A faithful transcription of all the data, images excluded, is the required answer.

Screenshot grounding data:

--- --- ---

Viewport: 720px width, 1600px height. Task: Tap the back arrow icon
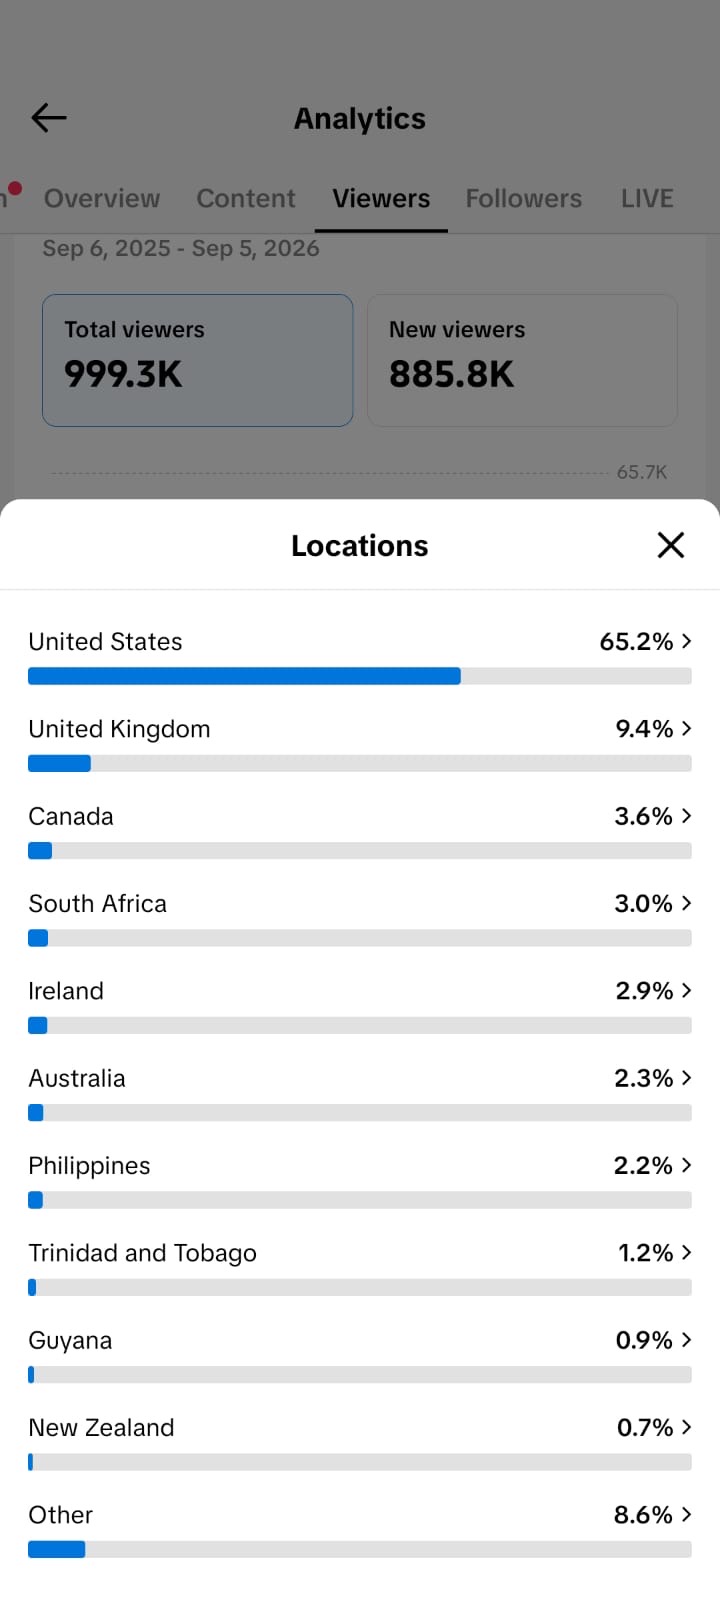48,118
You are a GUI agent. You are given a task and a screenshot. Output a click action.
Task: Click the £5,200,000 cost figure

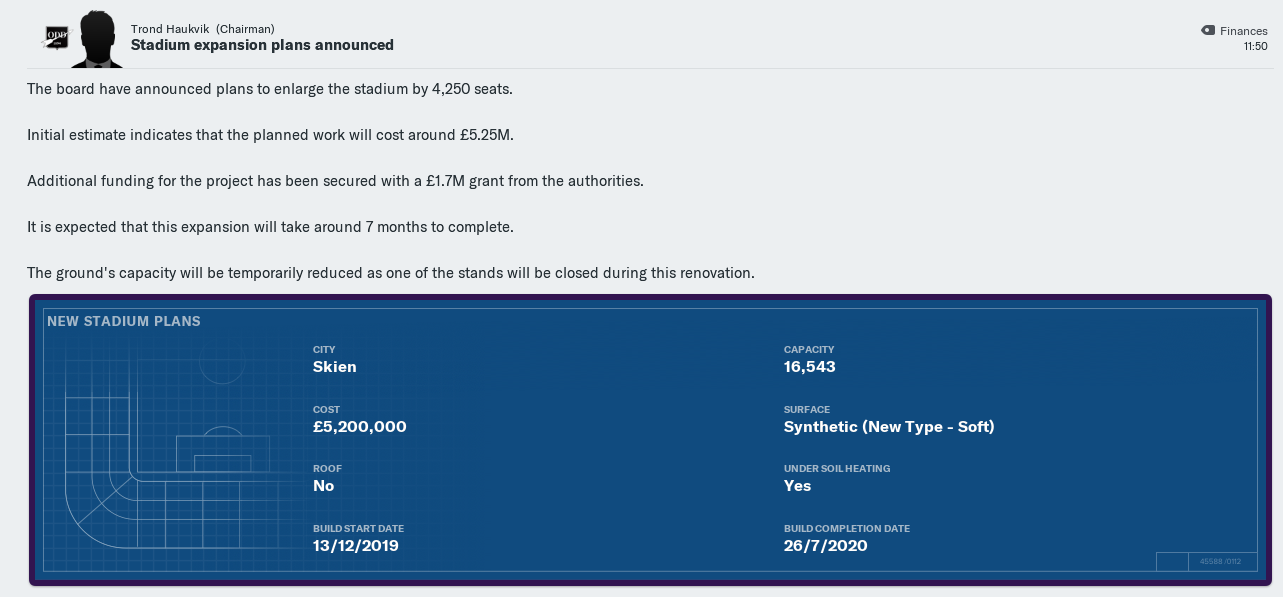pyautogui.click(x=360, y=427)
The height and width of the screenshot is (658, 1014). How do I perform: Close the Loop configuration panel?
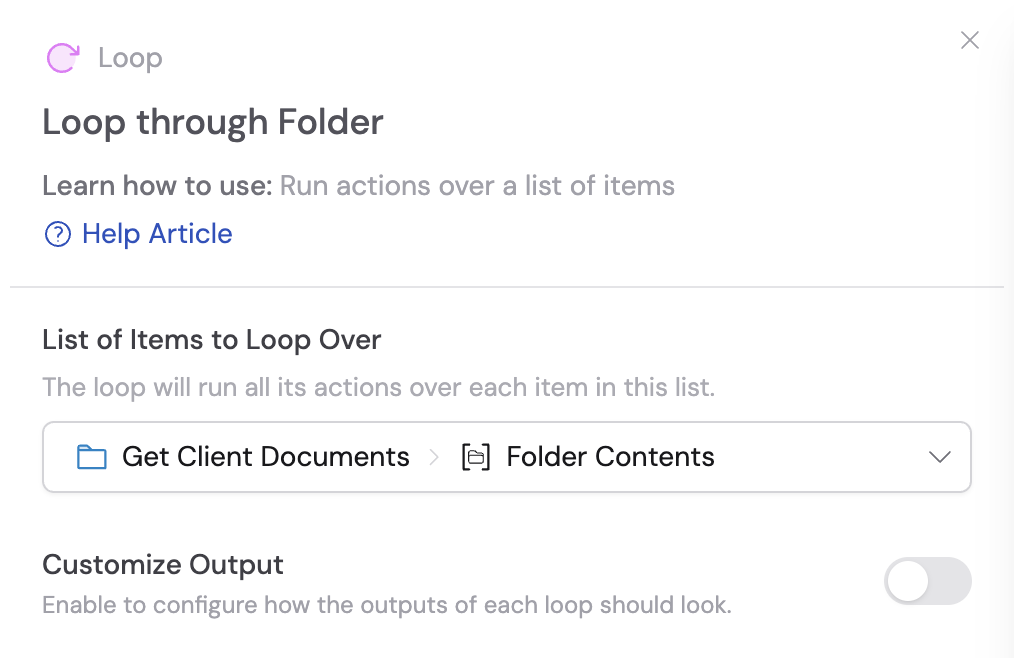click(969, 40)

--- --- ---

* [Result]:
Viewport: 720px width, 1600px height. Task: Tap the back arrow icon
48,118
You are a GUI agent. You are given a task and a screenshot. Output a click action.
Task: Click the £5,200,000 cost figure

pyautogui.click(x=360, y=427)
The height and width of the screenshot is (658, 1014). How do I perform: Close the Loop configuration panel?
click(969, 40)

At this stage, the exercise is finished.